Recently there was an excellent article by (we think) the Harvard Business School, dissecting the specious arguments emanating from the record industry about peer-to-peer networks and the devastating effect that file-sharing is having on CD sales.
Although such an illustrious institution would not phrase it so, in effect the article said "Bollocks. The reason that the purchase of new CD's is in decline is 'cos you guys have consolidated, squeezed choice and diversity out of the market, and what you are churning out is conservative keech that fewer folk want to buy."
It was an argument that touched a deep nerve with FirstFoot and evoked much sage stroking of beards, scratching of arses and the occasional left-hand index finger up the right nostril for a wee dig around.
And the reason for the mutterings of assent have much to do with the subject of this article. Teenage Fanclub ought to be able to be tolerated and promoted by any decently sized record company. Sparkling, melodic, tuneful, idiosyncratic pop of the highest order. And yet, after more than a decade of releasing albums and touring globally, they now find themselves without major label support.
The Fannies - That was then
If you're going to wear your influences on your sleeve, make sure they're good ones. Otherwise the smart-arse journalists that the music press employ tend to revel in trashing you. In the case of Teenage Fanclub, the referenceable influences are premiere league music maestros ....... The Byrds, Big Star, Neil Young, The Beatles and The Beach Boys.
Formed in 1989 from the remnants of The Boy Hairdressers, this Glasgow band were in the studio recording the foundation of their first album, A Catholic Education, before they had done any live gigs, had a record deal, done any radio, had any press .... optimistic bastards.
But the basis of their optimism was solid. On the basis of the demo tapes the band were invited to do gigs with fellow Glaswegians The Pastels and Primal Scream and record deals with American and UK independent labels followed shortly thereafter.
Within 12 months the band would be doing their first US tour and falling in love with the States.
The second album Bandwagonesque, released in late 1991, was hailed by the American Spin magazine as "the greatest album made by white people in ten years". By this time the band were signed to Alan McGee's Creation Records and to the mighty Geffen label in the US.
The next 12 months was a whirlwind as the band became the darlings of some and the hate figures of others, of gigs with grunge gods Nirvana, of US and European tours, much radio play and the feeling that The Fannies could be a big happening band.
But, The Fannies were never going to be the next big thing. The Great Scots Musicography suggests that the term "Rock Slackers" was coined with Teenage Fanclub in mind. Tales from the studio suggest that there were more important things than releasing material on time and to budget. Things like Scotland playing in Euro 96, table football, golf ......

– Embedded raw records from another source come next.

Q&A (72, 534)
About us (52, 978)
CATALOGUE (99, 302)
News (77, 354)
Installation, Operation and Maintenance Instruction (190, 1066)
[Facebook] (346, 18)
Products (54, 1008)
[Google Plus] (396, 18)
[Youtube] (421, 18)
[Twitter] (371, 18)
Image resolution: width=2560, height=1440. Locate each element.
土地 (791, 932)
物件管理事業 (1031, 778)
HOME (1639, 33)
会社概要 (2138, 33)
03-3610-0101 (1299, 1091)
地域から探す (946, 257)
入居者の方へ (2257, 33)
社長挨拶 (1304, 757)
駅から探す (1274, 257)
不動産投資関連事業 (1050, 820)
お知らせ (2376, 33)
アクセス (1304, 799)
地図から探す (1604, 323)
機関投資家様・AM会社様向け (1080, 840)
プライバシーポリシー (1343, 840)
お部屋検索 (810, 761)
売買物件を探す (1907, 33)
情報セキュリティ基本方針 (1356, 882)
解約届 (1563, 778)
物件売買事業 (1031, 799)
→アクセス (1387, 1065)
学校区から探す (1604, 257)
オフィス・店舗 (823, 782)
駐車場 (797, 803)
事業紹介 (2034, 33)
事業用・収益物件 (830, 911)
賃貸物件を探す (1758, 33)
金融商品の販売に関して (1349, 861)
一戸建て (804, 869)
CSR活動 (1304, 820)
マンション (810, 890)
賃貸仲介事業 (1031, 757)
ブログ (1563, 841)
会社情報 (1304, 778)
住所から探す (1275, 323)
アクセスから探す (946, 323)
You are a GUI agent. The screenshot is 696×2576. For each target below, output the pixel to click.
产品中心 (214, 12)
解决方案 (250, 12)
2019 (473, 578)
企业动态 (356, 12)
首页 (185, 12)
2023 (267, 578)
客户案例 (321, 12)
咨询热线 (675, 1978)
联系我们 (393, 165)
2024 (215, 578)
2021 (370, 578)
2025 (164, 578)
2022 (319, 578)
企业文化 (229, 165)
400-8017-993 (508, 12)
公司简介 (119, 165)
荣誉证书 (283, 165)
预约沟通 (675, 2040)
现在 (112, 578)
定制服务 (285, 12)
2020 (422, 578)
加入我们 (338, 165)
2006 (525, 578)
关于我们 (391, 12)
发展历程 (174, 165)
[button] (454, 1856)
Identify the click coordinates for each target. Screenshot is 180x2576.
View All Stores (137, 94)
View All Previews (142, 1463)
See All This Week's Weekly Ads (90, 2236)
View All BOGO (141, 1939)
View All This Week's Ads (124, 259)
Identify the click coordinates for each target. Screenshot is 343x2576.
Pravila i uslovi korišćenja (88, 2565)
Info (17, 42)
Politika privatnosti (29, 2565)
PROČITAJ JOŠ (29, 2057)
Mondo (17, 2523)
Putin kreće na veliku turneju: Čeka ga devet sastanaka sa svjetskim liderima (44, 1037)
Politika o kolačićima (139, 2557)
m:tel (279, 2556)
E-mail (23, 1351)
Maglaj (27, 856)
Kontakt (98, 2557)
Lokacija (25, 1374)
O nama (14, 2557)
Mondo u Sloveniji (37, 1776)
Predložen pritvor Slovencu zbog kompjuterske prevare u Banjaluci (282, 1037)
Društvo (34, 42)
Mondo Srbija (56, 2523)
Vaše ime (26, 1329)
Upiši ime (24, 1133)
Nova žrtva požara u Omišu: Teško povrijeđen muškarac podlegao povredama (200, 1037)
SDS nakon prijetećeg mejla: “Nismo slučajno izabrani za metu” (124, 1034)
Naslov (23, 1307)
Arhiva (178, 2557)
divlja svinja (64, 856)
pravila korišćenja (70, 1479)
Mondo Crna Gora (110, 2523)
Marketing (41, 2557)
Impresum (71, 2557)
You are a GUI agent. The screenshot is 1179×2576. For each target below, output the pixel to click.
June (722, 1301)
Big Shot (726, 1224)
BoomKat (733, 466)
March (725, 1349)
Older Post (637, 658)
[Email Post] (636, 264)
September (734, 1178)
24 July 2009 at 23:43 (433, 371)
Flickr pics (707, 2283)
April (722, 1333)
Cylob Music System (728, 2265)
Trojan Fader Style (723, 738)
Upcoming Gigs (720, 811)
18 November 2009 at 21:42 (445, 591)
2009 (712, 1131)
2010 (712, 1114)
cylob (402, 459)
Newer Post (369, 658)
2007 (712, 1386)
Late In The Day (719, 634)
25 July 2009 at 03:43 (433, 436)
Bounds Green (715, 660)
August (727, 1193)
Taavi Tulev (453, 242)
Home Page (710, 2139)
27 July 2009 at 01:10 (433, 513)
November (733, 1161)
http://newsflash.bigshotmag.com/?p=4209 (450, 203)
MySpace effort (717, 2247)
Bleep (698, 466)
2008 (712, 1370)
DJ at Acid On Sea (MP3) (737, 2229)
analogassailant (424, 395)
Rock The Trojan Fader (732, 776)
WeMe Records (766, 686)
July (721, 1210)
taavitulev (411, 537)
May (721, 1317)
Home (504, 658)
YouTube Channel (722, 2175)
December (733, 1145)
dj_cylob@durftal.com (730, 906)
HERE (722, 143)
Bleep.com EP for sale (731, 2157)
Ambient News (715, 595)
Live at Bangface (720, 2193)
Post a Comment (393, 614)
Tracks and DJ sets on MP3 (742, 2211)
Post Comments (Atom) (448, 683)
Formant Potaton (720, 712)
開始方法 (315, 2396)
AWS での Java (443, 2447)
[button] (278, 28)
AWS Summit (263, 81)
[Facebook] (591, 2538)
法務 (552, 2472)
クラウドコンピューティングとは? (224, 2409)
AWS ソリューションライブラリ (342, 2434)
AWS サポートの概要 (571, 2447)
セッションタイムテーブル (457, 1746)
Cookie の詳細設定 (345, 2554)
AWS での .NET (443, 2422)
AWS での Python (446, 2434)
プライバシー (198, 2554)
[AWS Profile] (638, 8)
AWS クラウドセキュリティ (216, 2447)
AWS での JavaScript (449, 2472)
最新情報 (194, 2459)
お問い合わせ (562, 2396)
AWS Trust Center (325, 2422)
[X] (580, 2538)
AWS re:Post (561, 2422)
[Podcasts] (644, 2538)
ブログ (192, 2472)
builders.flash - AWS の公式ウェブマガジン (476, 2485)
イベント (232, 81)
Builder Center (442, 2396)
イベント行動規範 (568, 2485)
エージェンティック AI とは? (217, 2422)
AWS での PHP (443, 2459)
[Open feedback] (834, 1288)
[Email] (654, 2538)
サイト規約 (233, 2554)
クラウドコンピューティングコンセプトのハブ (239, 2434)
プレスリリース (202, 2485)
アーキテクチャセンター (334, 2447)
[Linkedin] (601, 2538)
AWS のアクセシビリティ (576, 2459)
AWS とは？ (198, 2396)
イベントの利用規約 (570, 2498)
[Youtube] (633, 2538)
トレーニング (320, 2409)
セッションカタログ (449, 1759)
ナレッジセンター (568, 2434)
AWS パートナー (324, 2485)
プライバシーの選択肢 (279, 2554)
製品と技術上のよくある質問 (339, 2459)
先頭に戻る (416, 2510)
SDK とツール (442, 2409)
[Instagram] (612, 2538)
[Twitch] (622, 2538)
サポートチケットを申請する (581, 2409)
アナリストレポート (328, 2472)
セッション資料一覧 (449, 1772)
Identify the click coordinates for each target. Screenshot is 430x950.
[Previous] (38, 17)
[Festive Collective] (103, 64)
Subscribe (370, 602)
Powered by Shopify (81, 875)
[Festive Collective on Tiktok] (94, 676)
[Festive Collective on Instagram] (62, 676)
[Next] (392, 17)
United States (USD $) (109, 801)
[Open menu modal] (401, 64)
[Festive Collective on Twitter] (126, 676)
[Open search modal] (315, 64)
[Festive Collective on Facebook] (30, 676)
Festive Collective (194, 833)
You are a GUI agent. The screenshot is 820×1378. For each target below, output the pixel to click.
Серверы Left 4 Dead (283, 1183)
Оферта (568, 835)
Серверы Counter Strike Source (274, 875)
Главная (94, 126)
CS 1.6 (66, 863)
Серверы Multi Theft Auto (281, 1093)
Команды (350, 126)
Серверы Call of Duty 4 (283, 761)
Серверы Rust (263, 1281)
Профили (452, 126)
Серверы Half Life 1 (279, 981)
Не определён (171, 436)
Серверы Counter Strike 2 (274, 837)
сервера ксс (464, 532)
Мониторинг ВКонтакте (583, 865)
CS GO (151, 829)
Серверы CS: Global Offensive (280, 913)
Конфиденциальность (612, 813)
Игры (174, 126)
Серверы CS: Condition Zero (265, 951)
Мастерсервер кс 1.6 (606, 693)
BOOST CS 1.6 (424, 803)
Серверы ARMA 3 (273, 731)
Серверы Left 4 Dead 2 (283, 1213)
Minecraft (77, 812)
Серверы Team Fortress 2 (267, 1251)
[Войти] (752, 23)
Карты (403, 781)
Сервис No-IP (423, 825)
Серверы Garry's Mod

Four Thousand Seven Hundred and Sixty Six Seconds and well worth getting your grubby hands on
Still, when sparkling pop like "Songs From Northern Britain", their 1997 highpoint album is the result of such slacking, then who's complaining? Certainly not this bunch of old farts. The first single from the album, "Ain't That Enough", also saw The Fannies first Top of The Pops appearance and the album went to Number 3 in the UK.
As this article is being written, Teenage Fanclub are still writing and recording. They haven't got a major record deal, but they do have a faithful and devoted global following. And there is a place for them. It's in the heart.
Definitely one of Scotland's best exports. Check them out.